Exercise instructions:
1. In the essay on Batman and beauty, rewrite the passage that begins with the words "I'm 28 years" and ends after the words "what they seem.", replacing "Joker" with "Penguin".
2. According to the essay on Batman and beauty, what caused the two-inch scar on the writer's right knee?

Text block:

I'm 28 years old but I still get entertained by superhero television series, particularly the dark and elusive Batman of Gotham City. I cannot quote any beauty specialist and claim competence in standing up for their statements, but I can, with confidence, talk of this. I find Batman quite an irony and a challenge to the general concept of good versus evil, where the good guy is a crusader in black who lurks in dark corners while the bad guy, his arch nemesis, the Joker, is a colorful clown with magic tricks: an image that's supposed to represent lightness of heart, laughter in children and general good will. A farce, some would say, to remind us that not all outward appearances of beauty and happiness and vivid colors are always as what they seem.
But that is not all. If some people think that all cartoon series are shallow, they should think again. There is an episode of the Batman Series where Batman pursued a masked female villain whose modus operandum disfigures the faces of supermodels and famous actresses out of spite. This female villain was said to have been abused by prettier but mean playmates as a child, leaving her with a very disfigured face and perhaps an even more disfigured sense of self image, which eventually led her to nurture vengeful feelings towards beautiful women in general. The catch and the relevance of this story is that when Batman finally caught her, she was eventually unmasked, and what he saw behind the mask was one of the most beautiful faces he has ever seen.
“But she's beautiful!” gasped Robin, as he and Batman watched the cops making their arrest.
“Yes, she is,” sighed Batman, “but she cannot see that.”
And, like shadows, they both disappeared into the night.
Hence, beauty is in the brain of the beholder indeed.
It is something like religion, I think. Some people worship the beautiful. But more so that when you talk of beauty and the underlying currents that flow beneath the superficiality, you find that you can spend a whole post-graduate course in a classy hotel with an ocean theme, discussing the intricate details and probing into the principles and still find yourself sufficiently baffled by the end of the day, no matter how much you have actually learned. It's a mystery, and we are human that way.
We are also human in that none of us are perfect. None of us would fall perfectly into place if we measure ourselves against that template of beauty that people and culture have cut out for us. I don't think even the real Cindy Crawford could measure up to the spray painted version of her in the cover of Cosmopolitan Magazine. And the truth is, I don't think it matters. What matters is that we are able to develop a stable sense of self where we could accept even our flaws as beautiful and as integral parts of who we are. The two inch scar on my right knee, for instance, holds for me the memory of a sharp rock digging deep into my skin after a fall from a bike and the afterimage of my own blood oozing down my leg. It's a scary sight for a 7 year old and I remember being warned by my caretakers that when I become a woman and start fretting over my complexion, I will forever look back upon that day with regret. They were right, at some point in time, but with that memory also comes the image of my father smiling at me with irreplaceable pride for finally learning to balance myself on a two wheeled contraption. At that very moment, I was the most beautiful little girl I have ever known.

Dataset excerpt:

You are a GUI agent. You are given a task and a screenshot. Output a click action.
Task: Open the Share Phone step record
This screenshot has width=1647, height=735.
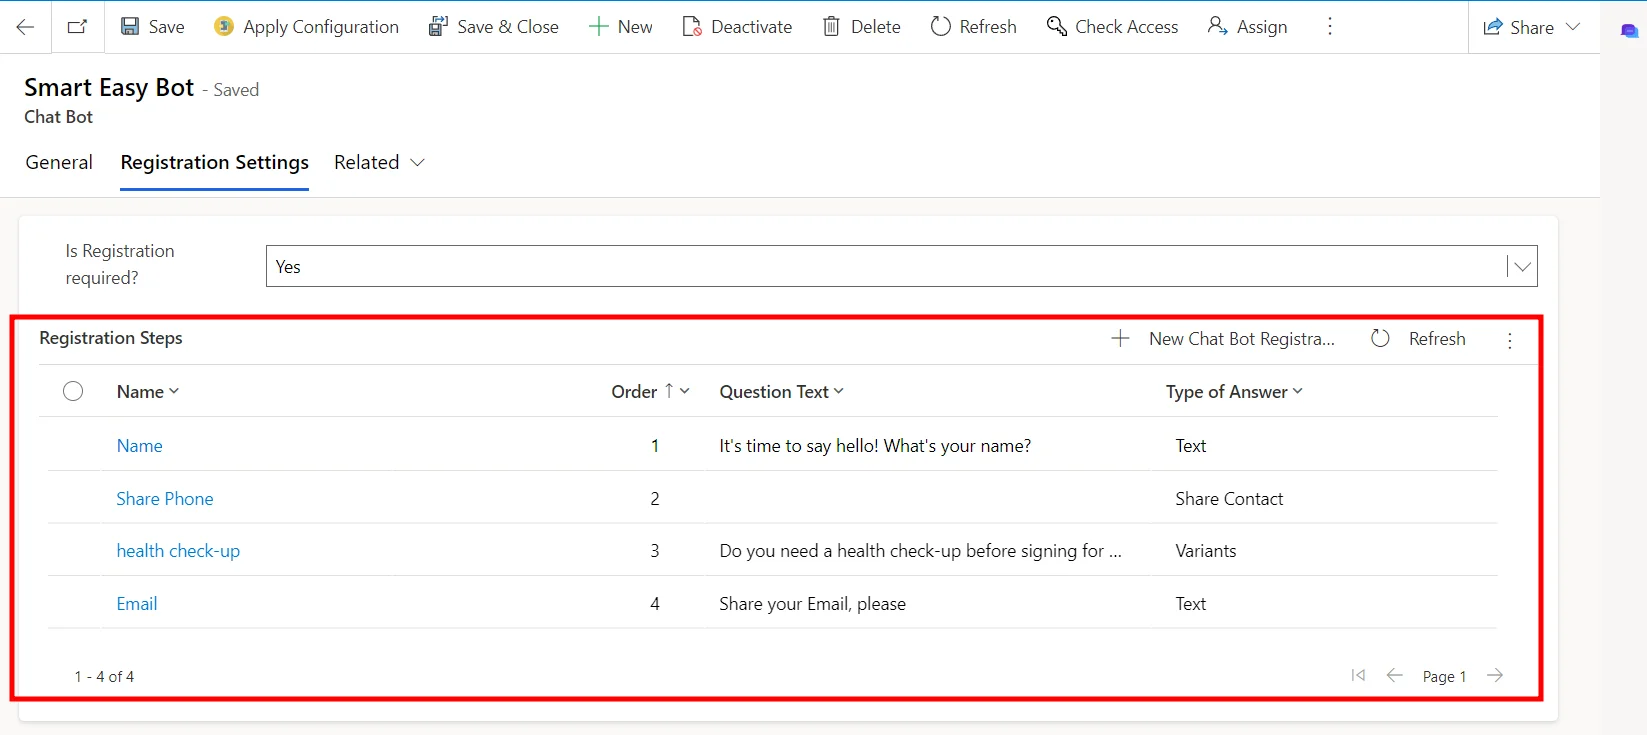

Solutions to each task:
1.
I'm 28 years old but I still get entertained by superhero television series, particularly the dark and elusive Batman of Gotham City. I cannot quote any beauty specialist and claim competence in standing up for their statements, but I can, with confidence, talk of this. I find Batman quite an irony and a challenge to the general concept of good versus evil, where the good guy is a crusader in black who lurks in dark corners while the bad guy, his arch nemesis, the Penguin, is a colorful clown with magic tricks: an image that's supposed to represent lightness of heart, laughter in children and general good will. A farce, some would say, to remind us that not all outward appearances of beauty and happiness and vivid colors are always as what they seem.

2. A sharp rock dug deep into the writer's skin after a fall from a bike.